TASK TO CARRY OUT
All that is needed is every line of the listing below that has "dropdown".

SOURCE MATERIAL
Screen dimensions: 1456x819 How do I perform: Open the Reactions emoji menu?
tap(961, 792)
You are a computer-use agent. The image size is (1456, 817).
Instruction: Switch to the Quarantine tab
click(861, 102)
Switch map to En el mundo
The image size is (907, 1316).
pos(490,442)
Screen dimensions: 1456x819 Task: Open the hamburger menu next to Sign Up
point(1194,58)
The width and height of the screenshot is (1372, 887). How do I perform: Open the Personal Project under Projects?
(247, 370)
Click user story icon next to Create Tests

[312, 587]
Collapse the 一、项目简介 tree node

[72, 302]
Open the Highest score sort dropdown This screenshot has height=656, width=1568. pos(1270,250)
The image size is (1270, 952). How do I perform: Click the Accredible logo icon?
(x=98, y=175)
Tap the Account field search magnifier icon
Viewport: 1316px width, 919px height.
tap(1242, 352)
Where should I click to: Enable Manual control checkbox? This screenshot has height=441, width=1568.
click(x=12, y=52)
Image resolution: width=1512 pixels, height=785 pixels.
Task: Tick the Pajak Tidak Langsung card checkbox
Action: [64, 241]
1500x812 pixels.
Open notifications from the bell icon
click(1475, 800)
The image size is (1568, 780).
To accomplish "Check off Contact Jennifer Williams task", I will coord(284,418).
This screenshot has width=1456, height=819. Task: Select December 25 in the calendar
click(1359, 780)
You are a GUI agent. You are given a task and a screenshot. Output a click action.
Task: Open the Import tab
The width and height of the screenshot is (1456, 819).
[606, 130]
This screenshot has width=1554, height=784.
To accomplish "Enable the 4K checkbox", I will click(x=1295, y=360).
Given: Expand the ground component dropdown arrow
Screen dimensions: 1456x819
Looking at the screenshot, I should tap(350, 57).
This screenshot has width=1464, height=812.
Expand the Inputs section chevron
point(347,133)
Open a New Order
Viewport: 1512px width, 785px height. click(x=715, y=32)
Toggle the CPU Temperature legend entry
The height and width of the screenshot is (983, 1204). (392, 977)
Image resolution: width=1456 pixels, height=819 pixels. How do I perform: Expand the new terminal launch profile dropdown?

SOLUTION TO THIS PROBLEM
Open the Highest score sort dropdown This screenshot has height=656, width=1568. pos(1270,250)
Given: Expand the ground component dropdown arrow
Image resolution: width=1456 pixels, height=819 pixels. How do I perform: Expand the new terminal launch profile dropdown?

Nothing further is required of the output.